TEXT:
★ ★ ★ ★ ★

MoonShotMore than two years ago, President Joe Biden and First Lady Jill Biden reignited the Cancer Moonshot with the goals of reducing the cancer death rate in the United States by at least half—preventing more than 4 million cancer deaths—by 2047, and improving the experience of people who are touched by cancer. As part of this effort, President Biden and Vice President Harris secured bipartisan Congressional support to establish the Advanced Research Projects Agency for Health (ARPA-H) to generate breakthroughs in ways to prevent, detect, and treat cancer and other diseases. In its first two years, ARPA-H has invested more than $400 million to fast-track progress on how we prevent, detect, and treat cancer.

Today in New Orleans, the President and First Lady will announce up to $150 million in ARPA-H awards to develop technologies that will allow surgeons to provide more successful tumor-removal surgeries for people facing cancer. These awards will support researchers from eight teams across the country who are pursuing innovative ideas as part of ARPA-H’s Precision Surgical Interventions (PSI) program.

For the nearly two million Americans who are newly diagnosed with solid tumor cancers each year, surgical removal is often the first step in their treatment. PSI aims to make these surgeries more effective, reducing the need for repeat surgeries and decreasing the damage to healthy tissue, ultimately saving and extending lives.

The first eight awardees include: Dartmouth College (Hanover, NH), Johns Hopkins University (Baltimore, MD), Rice University (Houston, TX), Tulane University (New Orleans, LA)University of California, San Francisco (San Francisco, CA), University of Illinois Urbana-Champaign (Champaign, IL), University of Washington (Seattle, WA), and Cision Vision (Mountain View, CA). These projects are working to improve key aspects of the surgical experience from improving surgeons’ ability to visualize important structures like blood vessels and nerves throughout surgery, to developing next-generation microscopes and imaging technology that help them remove all cancerous cells in one surgery.

Since reigniting the Cancer Moonshot in 2022, the Biden-Harris Administration has mobilized the Federal Government and private companies, healthcare providers, research institutions, and patient and advocacy groups to accelerate progress on prevention, early detection, innovation, and support for patients and their families.

Today’s announcement builds on recent efforts by the Biden-Harris Administration to end cancer as we know it:

  • U.S. Department of Health and Human Services in early August issued $9 million in new awards to 18 HRSA-funded health centers to improve access to life-saving cancer screenings in underserved communities. As part of these Accelerating Cancer Screening grants, a program created as part of the Biden Cancer Moonshot in 2022, health centers partner directly with National Cancer Institute-Designated Cancer Centers to expedite patient access to diagnosis and cancer treatment.

★ ★ ★ ★ ★

Entries drawn from a collection:
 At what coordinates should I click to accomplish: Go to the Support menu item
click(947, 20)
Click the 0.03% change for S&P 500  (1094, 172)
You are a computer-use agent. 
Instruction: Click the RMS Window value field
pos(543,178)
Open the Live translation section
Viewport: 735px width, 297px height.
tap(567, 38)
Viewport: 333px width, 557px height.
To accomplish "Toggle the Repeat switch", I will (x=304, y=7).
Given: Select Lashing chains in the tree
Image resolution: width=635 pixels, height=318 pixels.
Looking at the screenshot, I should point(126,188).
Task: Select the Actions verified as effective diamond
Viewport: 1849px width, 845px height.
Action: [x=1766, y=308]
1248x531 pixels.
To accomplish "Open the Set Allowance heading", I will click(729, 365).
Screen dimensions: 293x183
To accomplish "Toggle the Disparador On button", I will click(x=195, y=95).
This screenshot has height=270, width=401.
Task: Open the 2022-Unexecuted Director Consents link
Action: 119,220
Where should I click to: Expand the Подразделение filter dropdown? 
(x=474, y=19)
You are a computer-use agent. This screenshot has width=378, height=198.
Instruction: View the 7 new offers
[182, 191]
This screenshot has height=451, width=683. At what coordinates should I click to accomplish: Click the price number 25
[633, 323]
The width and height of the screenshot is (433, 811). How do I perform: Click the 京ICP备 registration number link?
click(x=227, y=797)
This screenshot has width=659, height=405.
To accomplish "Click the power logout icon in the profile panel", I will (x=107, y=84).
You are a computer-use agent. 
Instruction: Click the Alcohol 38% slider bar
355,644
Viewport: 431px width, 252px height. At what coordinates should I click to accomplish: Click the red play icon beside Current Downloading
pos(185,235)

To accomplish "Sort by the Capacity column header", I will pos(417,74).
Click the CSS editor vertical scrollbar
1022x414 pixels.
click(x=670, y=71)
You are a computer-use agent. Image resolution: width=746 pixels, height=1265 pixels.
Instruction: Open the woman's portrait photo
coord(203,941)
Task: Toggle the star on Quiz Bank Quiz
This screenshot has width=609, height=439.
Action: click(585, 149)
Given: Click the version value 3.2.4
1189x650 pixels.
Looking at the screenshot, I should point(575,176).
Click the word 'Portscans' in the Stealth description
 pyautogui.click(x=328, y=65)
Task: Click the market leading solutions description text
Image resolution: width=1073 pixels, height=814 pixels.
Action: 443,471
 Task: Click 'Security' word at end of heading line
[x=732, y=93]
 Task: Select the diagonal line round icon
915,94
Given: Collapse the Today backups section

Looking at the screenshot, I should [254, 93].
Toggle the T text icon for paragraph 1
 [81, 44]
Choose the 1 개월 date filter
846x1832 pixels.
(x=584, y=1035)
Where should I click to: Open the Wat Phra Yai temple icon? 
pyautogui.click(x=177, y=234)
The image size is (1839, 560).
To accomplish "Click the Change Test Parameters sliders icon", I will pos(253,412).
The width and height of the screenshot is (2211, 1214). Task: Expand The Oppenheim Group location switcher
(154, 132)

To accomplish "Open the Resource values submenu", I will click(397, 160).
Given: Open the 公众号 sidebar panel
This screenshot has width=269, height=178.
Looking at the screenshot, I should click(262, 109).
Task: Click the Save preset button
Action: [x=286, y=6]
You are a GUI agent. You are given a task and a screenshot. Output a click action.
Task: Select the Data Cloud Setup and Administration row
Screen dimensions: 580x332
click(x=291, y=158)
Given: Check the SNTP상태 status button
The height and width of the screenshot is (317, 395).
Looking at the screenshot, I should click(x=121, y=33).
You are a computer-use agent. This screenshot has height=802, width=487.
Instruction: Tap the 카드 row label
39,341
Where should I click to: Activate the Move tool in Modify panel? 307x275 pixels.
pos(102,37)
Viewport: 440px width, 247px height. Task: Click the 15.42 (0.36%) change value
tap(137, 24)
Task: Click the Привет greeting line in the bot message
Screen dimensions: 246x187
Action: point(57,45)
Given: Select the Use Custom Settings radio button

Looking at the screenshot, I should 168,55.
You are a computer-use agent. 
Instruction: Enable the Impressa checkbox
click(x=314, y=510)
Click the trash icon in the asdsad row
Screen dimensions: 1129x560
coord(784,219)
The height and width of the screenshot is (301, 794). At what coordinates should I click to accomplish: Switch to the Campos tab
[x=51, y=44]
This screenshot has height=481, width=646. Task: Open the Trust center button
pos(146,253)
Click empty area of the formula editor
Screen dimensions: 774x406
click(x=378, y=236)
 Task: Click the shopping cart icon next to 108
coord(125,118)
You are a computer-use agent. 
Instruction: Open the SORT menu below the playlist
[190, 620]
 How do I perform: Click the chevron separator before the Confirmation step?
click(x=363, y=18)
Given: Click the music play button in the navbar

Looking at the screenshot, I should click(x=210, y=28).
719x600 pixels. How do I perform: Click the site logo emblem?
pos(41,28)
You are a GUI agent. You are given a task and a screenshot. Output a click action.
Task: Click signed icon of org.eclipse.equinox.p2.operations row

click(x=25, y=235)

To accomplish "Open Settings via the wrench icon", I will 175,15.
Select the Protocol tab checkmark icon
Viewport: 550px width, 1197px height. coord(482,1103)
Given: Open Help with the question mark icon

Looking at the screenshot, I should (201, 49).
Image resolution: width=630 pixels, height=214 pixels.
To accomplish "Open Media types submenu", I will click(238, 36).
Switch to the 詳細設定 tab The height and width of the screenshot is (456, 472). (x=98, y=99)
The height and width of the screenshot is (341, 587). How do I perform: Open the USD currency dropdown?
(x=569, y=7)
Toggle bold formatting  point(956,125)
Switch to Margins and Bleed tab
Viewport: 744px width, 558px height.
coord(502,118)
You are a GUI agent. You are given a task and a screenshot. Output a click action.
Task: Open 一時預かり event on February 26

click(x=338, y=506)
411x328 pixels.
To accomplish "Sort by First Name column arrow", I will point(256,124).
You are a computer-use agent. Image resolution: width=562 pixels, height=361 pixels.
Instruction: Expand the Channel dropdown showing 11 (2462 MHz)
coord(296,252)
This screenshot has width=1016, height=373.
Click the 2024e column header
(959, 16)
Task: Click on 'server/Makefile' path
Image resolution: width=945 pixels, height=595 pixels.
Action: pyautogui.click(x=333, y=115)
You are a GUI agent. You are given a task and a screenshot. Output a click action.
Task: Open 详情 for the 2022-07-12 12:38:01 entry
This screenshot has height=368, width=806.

★ ★ ★ ★ ★

ACTIVITY LIST:
1. Print the part of the Cancer Moonshot announcement from "Today in New" to "Interventions (PSI) program.", word for word.
2. Carry on the Cancer Moonshot announcement from the point where it stops.

REPLIES:
1.
Today in New Orleans, the President and First Lady will announce up to $150 million in ARPA-H awards to develop technologies that will allow surgeons to provide more successful tumor-removal surgeries for people facing cancer. These awards will support researchers from eight teams across the country who are pursuing innovative ideas as part of ARPA-H’s Precision Surgical Interventions (PSI) program.

2.
  • ARPA-H announced a new program in early August, POSEIDON, which will invest in new technologies to develop cancer screenings that accurately detect a number of cancers, even at home, a reality.  These innovative Multi-Cancer-Early Detection (MCED) tests could improve outcomes for millions of Americans facing cancer.
  • Centers for Medicare and Medicaid Services released a proposed rule in July that would, for the first time ever, enable Indian Health Services (IHS) and Tribal facilities to receive separate payment for high-cost drugs for people with Medicare, allowing clinics to provide certain health care services, like cancer treatment, in Tribal communities.

President Biden and First Lady Jill Biden believe beating cancer is something we can do, if we do it together. The $150 million in ARPA-H awards announced today fund research efforts across the country, including:

  • Tulane University (award of up to $22.9M), Rice University ($18.0M), and the University of Washington ($21.1M) will develop imaging systems and new techniques to visualize individual cells on the surface of a tumor that has been removed. With these advances, if successful, a surgeon will be able to examine the surface of the removed tissue and assess whether more cancer cells remain in the patient before the surgery is complete. These projects will generate solutions that will be used in operating rooms, in real-time, and without the need for an on-site pathologist.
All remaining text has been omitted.